Our research is focused on statistical analysis of hydrological and climate variability and mathematical modelling of related physical processes. The specific topics include:
Development and application of climate change impact assessment methods
- statistical downscaling/bias correction of climate model outputs for hydrological impact studies
- validation of control climate simulations, assessment of changes in climate model projections
- analysis of climate model ensembles, uncertainty assessment
Statistical analysis of extremes
- regional modelling of precipitation and runoff extremes, including drought
- non-stationary (regional) extreme value models
- multi-component extremal models
- links between surface climate extremes and atmospheric circulation
Spatio-temporal variability
- statistical modelling of spatial variability, interpolation techniques
- modelling of snow cover development, rain-on-snow events and avalanche risk
- modelling and monitoring of infiltration processes
- assessment of rainfall erosivity and space-time development of droughts
Development of mathematical and hydrological models
- identification of hydrological processes at the catchment scale, recessions analysis of baseflow, analysis of storage discharge relationships
- hydrological black box modelling – artificial neural networks models etc.
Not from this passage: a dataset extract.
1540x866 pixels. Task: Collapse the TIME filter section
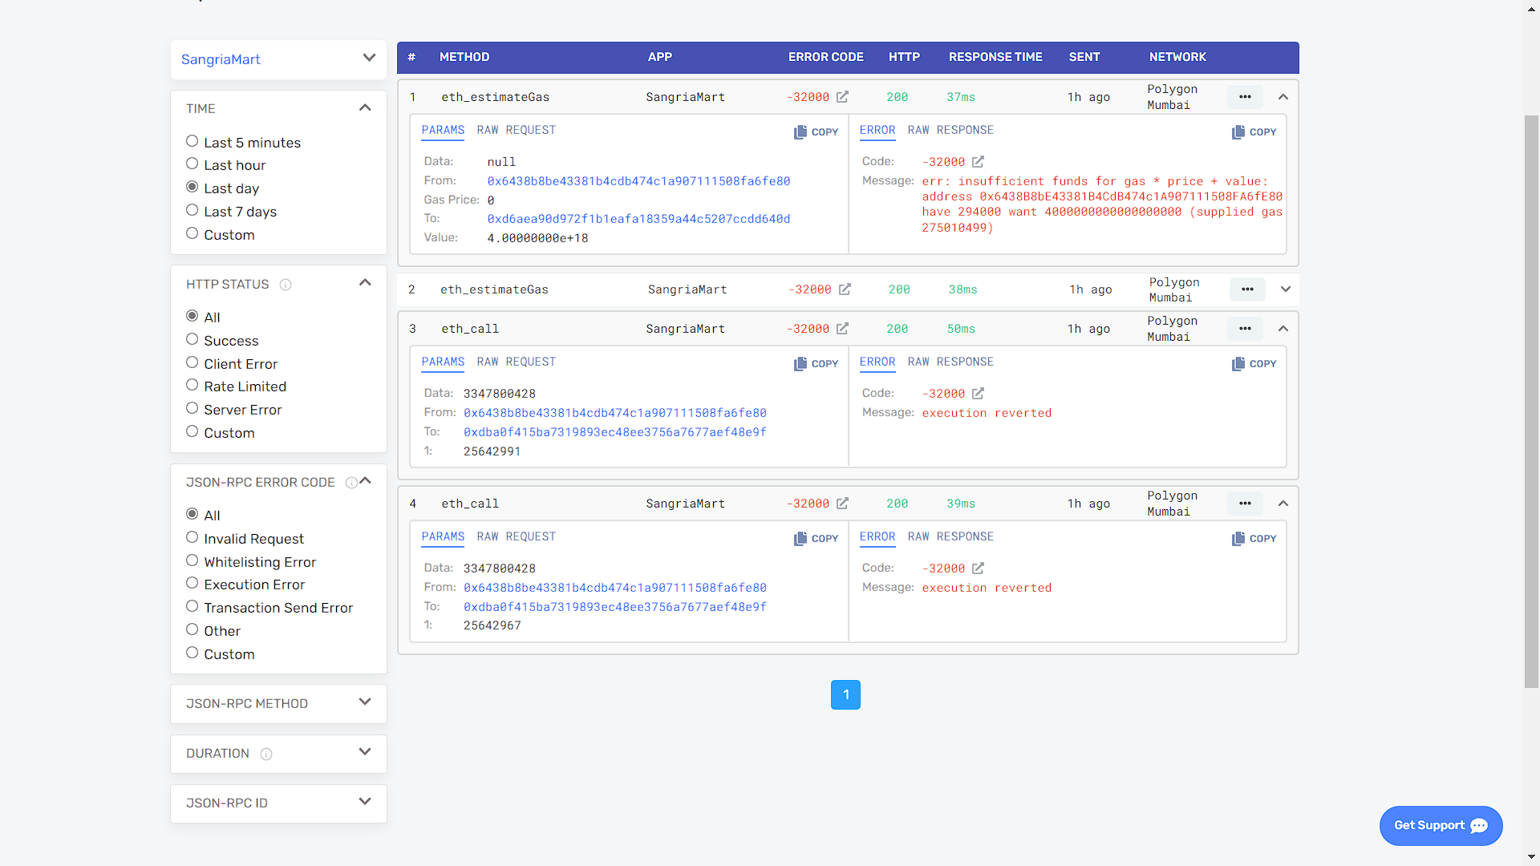click(x=365, y=107)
- development of nature inspired global optimization algorithms and gradient based optimization methods for calibration of hydrological models
Hydrodynamics of porous media
- modelling the transport problems in porous media (including snow) (water, soluble and non-soluble compounds and heat)
- development of adaptivity techniques for efficient solutions of large systems of linear equations arising from discretization and linearization of coupled systems of partial differential equations using finite element method and domain decomposition.